きょうなど熱いくらい、日差しもつよかった、でも梅雨明け宣言がでていません。


そんな中今日の午後から大阪に出てきました。
近鉄大和西大寺から日本橋まで電車で、
そこから徒歩5分ほどですね。


夏休みとはいえ平日。
ガラガラかと思っていたのですが、沢山の人が来られていました。
一部は「親子劇場」ということで、その名のとおり子供向けの演目、
そして文楽のみかたの解説もあるので、結構制服を着た学生と親子連れが多かったですね。


自分が見たのはまず二部の名作劇場「生写朝顔話」


やじのブログ-生写朝顔話


今まで何度も観たことのある演目です。
舞台が宇治→明石→浜松→嶋田宿(大井川)と移ってゆきます。
前半は間延びして退屈なのですが、
「浜松小屋の段」からおもしろくなってきます。
一番面白いのが「嶋田宿笑い薬の段」。


駒沢次郎左衛門(元阿曾次郎)は大内義興が本国へ帰る先ぶれとして
岩代多喜太とともに嶋田宿に逗留していますが、
岩代は駒沢を殺す機会を狙っています。
そこへ萩の祐仙が尋ねてきて、痺れ薬を混ぜた茶を駒沢に飲ませて
殺害しようと二人で計画。
その密談を立ち聞きした宿屋の亭主は、とっさの機転で痺れ薬の入ったお湯を
笑い薬の入ったお湯ととりかえてしまい、それを知らない、既に解毒剤を飲んでいた祐仙が
まずその湯で淹れたお茶を飲むのですが、当然笑い転げます。


その笑い方が人間国宝である竹本住太夫が、本当に上手に語るんですよね。
何種類の笑い方ができるんだ!


この段の前半(中)を豊竹咲甫太夫が語ります。
宿屋の下女お鍋・小よしと手代松兵衛とのやりとりも面白いんですね。

駒沢と岩代、そして亭主の噂話をしていた下女に松兵衛が横槍(亭主に告げ口をする)をいれ、くどくのですが、その時の松兵衛の科白
「いや、告げる告げる、告げてこますぞ。
が、何とそこが物も相談ぢゃ。
イヤこれお鍋。
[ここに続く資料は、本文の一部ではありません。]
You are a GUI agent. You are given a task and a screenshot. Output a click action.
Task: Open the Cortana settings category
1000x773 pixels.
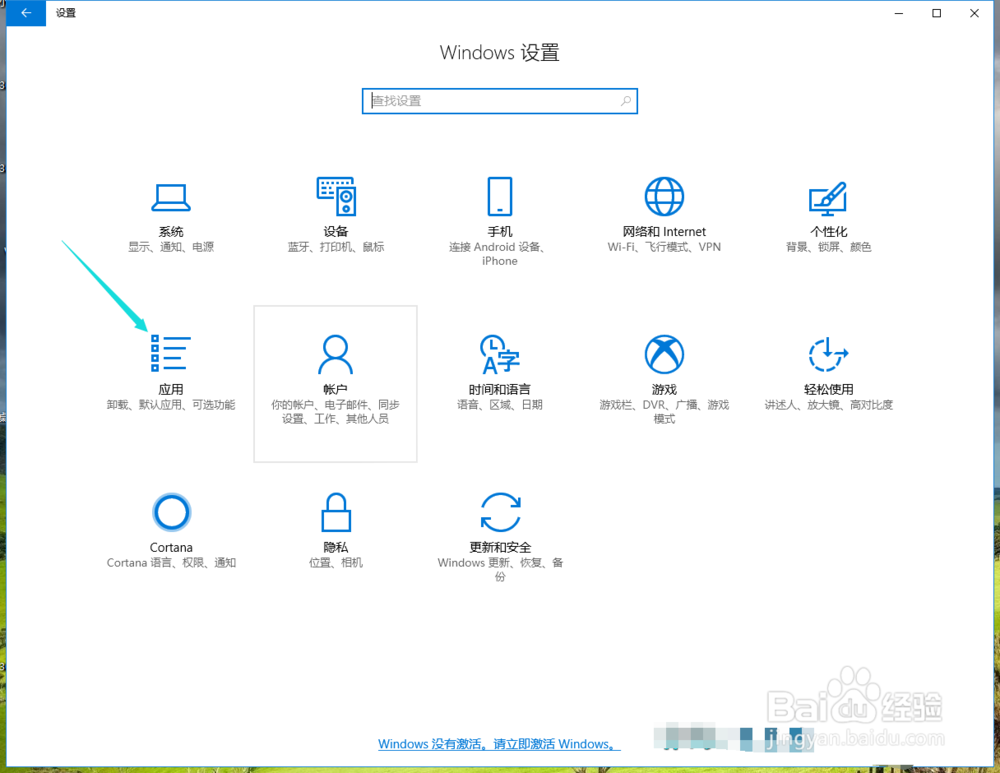pyautogui.click(x=170, y=530)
旦那へ告げるが嫌ならば、
松兵衛山の松茸とその片思いの鮑とを焚出しにしてくれるなら、
何もかも沙汰なしに済ます。どうじゃ、どうじゃ」


こんなん、放送できるのかな~。


そして三部はサマーレートショー「天変斯止嵐后晴」


やじのブログ-天変斯止嵐后晴


名前の通り、シェークスピアの「テンペスト」を元に作られた作品で、
平成四年に大阪の近鉄アート館(近鉄百貨店阿倍野店にあった劇場ですね。
もう閉鎖されてしまいましたが)で初演されました。
当然脚本は日本人の山田庄一氏が書き、
作曲は鶴澤清治さん。


演出が普段の文楽と違って、
緞帳が上がって、柝の音とともに定式幕がだんだんと開いて、
「とうざい~ただいまの段~あい勤めまする太夫~」
で義太夫が始まって人形が。なのですが、


真っ暗になった劇場の緞帳が上がると大きな琴、そして三味線が並んで、
嵐を現す演奏がはじまるんですね。
最初はその演奏で終わり。


新作ですから、太夫の語りにもいろいろいれごと(アドリブ?)があったり、
文楽人形が携帯電話を使ったり。笑える部分がいっぱいありました。


そして最期は阿蘇左衛門藤則の独り芝居。
劇場が真っ暗になり、阿蘇左衛門にスポットライトが当たって、
「これにて接写の身の上話はおわりましてござりまする。
方術の書も悉く焼き捨てましたれば、最早拙者には何の力も残っておりませぬ。
これからの拙者の行く末は皆様方のお心任せ。
私をこのまま嶋にお残しなさろうと、又懐かしい故郷の土を踏ませてやろうとも、
相成るべくは、皆々様のお情けと拍手を以って拙者奴も、
あの者どもと一緒に本国へお返しなされて下さりましょうなれば、
この上の喜びはござりませぬ。
付して願い上げまする。」


そして拍手の中に緞帳が下りて幕。


もしかしてカーテンコールありの芝居?などと思っていて何時までも拍手をしていたのですが、さすがそれはありませんでした。


たまには新作もいいものですが、やっぱり自分は義太夫物がいいです。